The original theory behind this form of analysis is commonly associated with Leon Trotsky, Georg Lukács, Antonio Gramsci, and the Frankfurt School, representing an important tendency within Western Marxism. Marxist cultural analysis has commonly considered the industrialization, mass-production, and mechanical reproduction of culture by the "culture industry" as having an overall negative effect on society, an effect which reifies the self-conception of the individual. [2] [5]

The tradition of Marxist cultural analysis has also been referred to as "cultural Marxism", and "Marxist cultural theory", in reference to Marxist ideas about culture. [6] [7] [8] [9] [10] [11] However, since the 1990s, the term "Cultural Marxism" has largely referred to the Cultural Marxism conspiracy theory, a conspiracy theory popular among the far right without any clear relationship to Marxist cultural analysis. [8]

Historical Basis

Leon Trotsky

In Literature and Revolution , Leon Trotsky examined aesthetic issues in relation to class and the Russian revolution. Soviet scholar Robert Bird considered his work as the "first systematic treatment of art by a Communist leader" and a catalyst for later, Marxist cultural and critical theories. [12]

Trotsky both presented a critique of contemporary literary movements such as Futurism and emphasised a need of cultural autonomy for the development of a socialist culture. According to literary critic Terry Eagleton, Trotsky recognised "like Lenin on the need for a socialist culture to absorb the finest products of bourgeois art". [13] Trotsky himself viewed the proletarian culture as "temporary and transitional" which would provide the foundations for a culture above classes. He also argued that the pre-conditions for artistic creativity were economic well-being and emancipation from material constraints. [14]

Political scientist Baruch Knei-Paz characterised his view on the role of the party as transmitters of culture to the masses and raising the standards of education, as well as entry into the cultural sphere, but that the process of artistic creation in terms of language and presentation should be the domain of the practitioner. Knei-Paz also noted key distinctions between Trotsky’s approach on cultural matters and Stalin's policy in the 1930s. [15]

Antonio Gramsci

Antonio Gramsci was an Italian Marxist philosopher, primarily writing in the lead up to and after the First World War. He attempted to break from the economic determinism of classical Marxism thought and so is considered a neo-Marxist. [16]

Gramsci is best known for his theory of cultural hegemony, which describes how cultural institutions function to maintain the status of the ruling class. In Gramsci's view, hegemony is maintained by ideology; that is, without need for violence, economic force, or coercion. Hegemonic culture propagates its own values and norms so that they become the "common sense" values of all and maintain the status quo. Gramsci asserts that hegemonic power is used to maintain consent to the capitalist order rather than coercive power using force to maintain order and that this cultural hegemony is produced and reproduced by the dominant class through the institutions that form the superstructure. [17]

Modern theorists

Birmingham School

E. P. Thompson's Marxist humanism as well as the individual philosophies of the founders of the Birmingham School (Stuart Hall, Richard Hoggart and Raymond Williams) provide the influences for British Cultural Studies as housed at the Centre for Contemporary Cultural Studies in Birmingham. [4] The Birmingham School developed later than the Frankfurt School and are seen as providing a parallel response. [4] Accordingly, British Cultural Studies focuses on later issues such as Americanization, censorship, globalization and multiculturalism. Hoggart's The Uses of Literacy (1957), Williams' Culture and Society (1958) and Thompson's The Making of the English Working class (1964) form the foundational texts for the school, with Hall's encoding/decoding model of communication as well as his writings on multiculturalism in Britain arriving later but carrying equal gravitas. [18] [19]

The Birmingham School greatly valued and contributed to class consciousness within the structure of British society. [20] Due to their positions as literary experts, Hoggart and Williams were called as witnesses during R v Penguin Books Ltd , a court case concerning censorship in publishing, the outcome of which is widely regarded as defining Britain in the 1960s as a "permissive society". They argued on the side of freedom of language and against censorship. [21]

Within Hoggart's major work, The Uses of Literacy, he laments the loss of an authentic working class popular culture in Britain, and denounces the imposition of a mass culture by means of advertising, media and Americanisation. He argues against the concept of 'the masses' which he claims is both condescending and elitist. Later referring to this change in cultural production as "massification" and saying it "colonized local communities and robbed them of their distinctive features." [4] [22] Whereas the Frankfurt School exhorted the values of high culture, the Birmingham School attempted to bring high culture back down to real life whilst avoiding moral relativism. [2] [23] [24]

The Frankfurt School

The Frankfurt theorists proposed that existing social theory was unable to explain the turbulent political factionalism and reactionary politics, such as Nazism, of 20th-century liberal capitalist societies. Also critical of Marxism–Leninism as a philosophically inflexible system of social organization, the School's critical-theory research sought alternative paths to social development.

**Entries supplied:**
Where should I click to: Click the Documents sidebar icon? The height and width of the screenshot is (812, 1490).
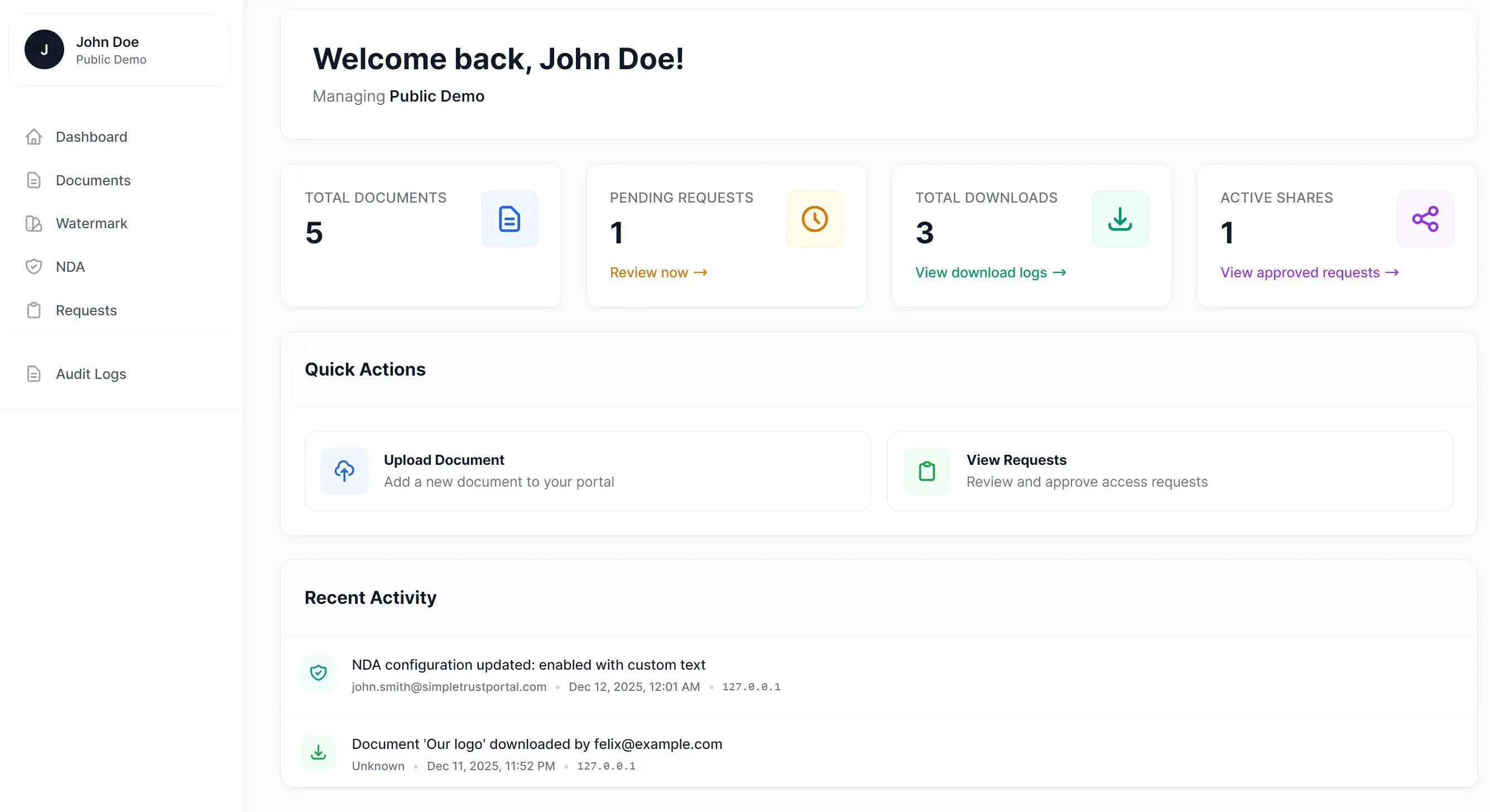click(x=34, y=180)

==

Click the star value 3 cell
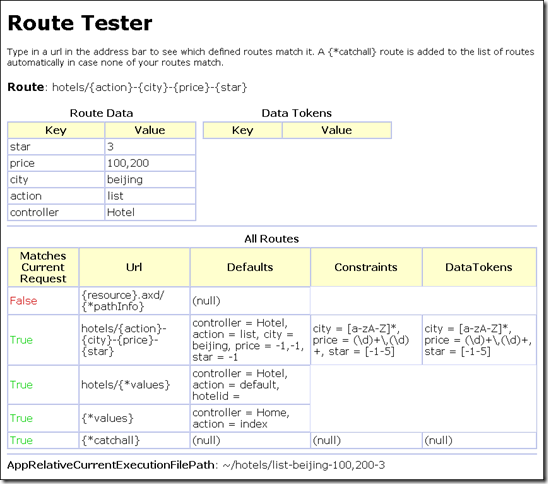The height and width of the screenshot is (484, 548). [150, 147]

**Exercise set:**
1: Rewrite the part of the passage on Marxist cultural analysis between "The Frankfurt theorists" and "to social development.", inclusive, replacing "Nazism" with "Fascism".
2: According to the passage on Marxist cultural analysis, why were Hoggart and Williams called as witnesses in R v Penguin Books Ltd? Answer in one to three sentences.
3: Answer these questions from the passage on Marxist cultural analysis:
(a) In which work did Leon Trotsky examine aesthetic issues in relation to class and the Russian revolution?
(b) Which theory is Antonio Gramsci best known for?
(c) In what year was Williams' Culture and Society published?
The records come from a separate source and are unrelated to the passage on Marxist cultural analysis.

**Expected answers:**
1:
The Frankfurt theorists proposed that existing social theory was unable to explain the turbulent political factionalism and reactionary politics, such as Fascism, of 20th-century liberal capitalist societies. Also critical of Marxism–Leninism as a philosophically inflexible system of social organization, the School's critical-theory research sought alternative paths to social development.

2: Hoggart and Williams were called as witnesses because of their positions as literary experts. The case concerned censorship in publishing, and they argued for freedom of language and against censorship.

3:
(a) Literature and Revolution
(b) The theory of cultural hegemony
(c) 1958